Greffier lors des débats : Mme Gaëlle DELAGE
En présence de [B] [R], greffier stagiaire
ARRET :
— Contradictoire
— prononcé par mise à disposition de l’arrêt au greffe de la cour, les parties en ayant été préalablement avisées dans les conditions prévues au deuxième alinéa de l’article 450 du code de procédure civile ;
— signé par Mme Danielle DEMONT, présidente de chambre, et par Mme Gaëlle DELAGE, greffière.
*
* *
FAITS ET PROCEDURE :
Le Groupement Forestier de Reboisement des Montagnes (ci-après GFRM) a pour objet la gestion de forêts dans le département de l’Aude. Son capital est constitué de 600 parts qui sont détenues par différentes personnes physiques et par deux personnes morales, dont la S.A. [U].
Il a pour gérant M. [L] [U].
La société [U], qui a été fondée en 1909, est détenue par différents groupes familiaux.
Parmi les actifs de la société [U] figure 278 parts d’intérêts du GRFM.
Dans le cadre du partage des branches d’activité de la société [U], ses associés ont signé le 18 mars 2015 une convention par laquelle ils sont notamment convenus de vendre à M. [L] [U], dans un délai de cinq ans, les 278 parts d’intérêts détenus par la société [U] dans le GRFM, outre 47 autres parts.
Dans cet acte du 18 mars 2015, en vue du partage des branches d’activités de la société familiale [U], Mme [UY] [X], Mme [Y] [K], Mme [W] [G], Mme [V] [U] et M. [O] [U] ont accepté de conserver leurs parts du GFRM pendant une période de 60 mois aux termes desquels M. [L] [U] et s’était engagé à racheter ou à faire racheter la totalité de leurs parts à un prix déterminé par expert.
Les associés de la société [U] ont également établi une convention de garantie le 29 janvier 2016 qui est venue préciser les modalités de cette cession.
Une expertise judiciaire a été ordonnée en 2021 à l’initiative des intimés portant sur l’évaluation des parts du GRFM, qui n’a pas aboutie.

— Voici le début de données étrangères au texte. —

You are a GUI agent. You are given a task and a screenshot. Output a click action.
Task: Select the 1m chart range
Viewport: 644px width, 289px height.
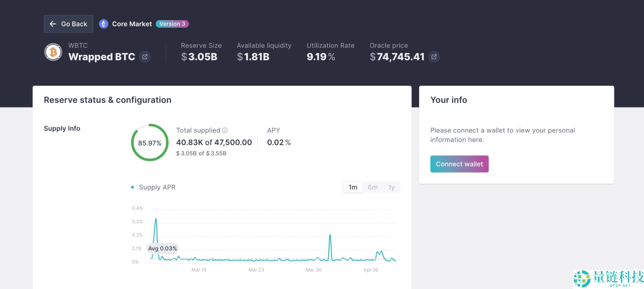(x=353, y=187)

En 2022, M. [L] [U] a fait réaliser par M. [DK] [N], expert-comptable, une expertise amiable et non contradictoire afin de déterminer la valeur globale des parts du GRFM.
Sur la base de cette expertise, il a proposé le 26 janvier 2023 une offre de rachat des parts d’intérêts du groupement au prix de 3 500 euros la part, qui a été contestée par les intimés.
Par exploit du 27 mars 2023, M. [L] [U] et le GFRM ont assigné Mme [W] [G], la société Saflor, M. [O] [U], Mme [UY] [X] et Mme [V] [U] aux fins de fixation du prix de cession des parts d’intérêts du GFRM sur la base de la valeur retenue dans l’étude de l’expert [N] et voir conférer au jugement à intervenir valeur d’acte de cession des parts d’intérêts sur la base du prix retenu.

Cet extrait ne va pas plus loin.